* **Exercise directions**
Give the line containing "NOTICE OF FINANCIAL INCENTIVES. (418, 1340)" again, exactly, along with all later lines of the entries, through the last one.

* **Information shown**
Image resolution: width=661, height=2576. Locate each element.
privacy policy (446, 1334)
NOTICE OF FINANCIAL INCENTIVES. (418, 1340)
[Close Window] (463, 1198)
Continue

* **Task response**
NOTICE OF FINANCIAL INCENTIVES. (418, 1340)
[Close Window] (463, 1198)
Continue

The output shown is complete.